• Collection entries
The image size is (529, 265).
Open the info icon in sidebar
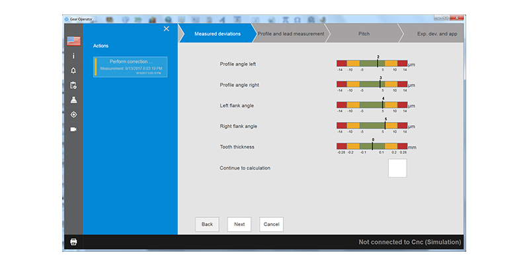click(x=73, y=56)
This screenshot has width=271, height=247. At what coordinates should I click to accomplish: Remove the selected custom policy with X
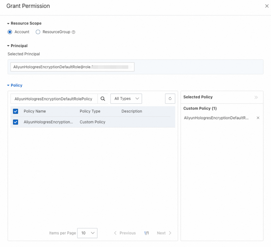coord(258,118)
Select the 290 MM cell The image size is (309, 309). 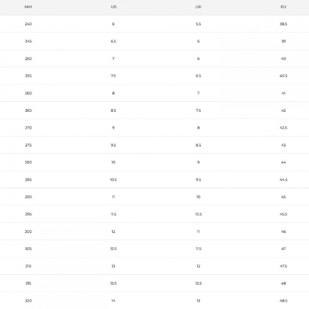click(28, 197)
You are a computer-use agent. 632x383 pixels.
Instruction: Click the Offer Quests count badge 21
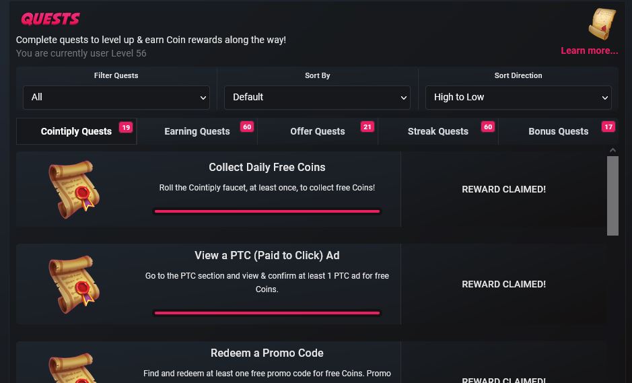[x=367, y=127]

• Objective
Rewrite the items from the line containing "You are a computer-use agent. 632x383 pixels." through the end of the items as a Markdown table with the columns Row and Text, one row per line and no rows for blank lines. Leave the pictures out of the answer.

• Response
| Row | Text |
|---|---|
| 1 | You are a computer-use agent. 632x383 pixels. |
| 2 | Instruction: Click the Offer Quests count badge 21 |
| 3 | [x=367, y=127] |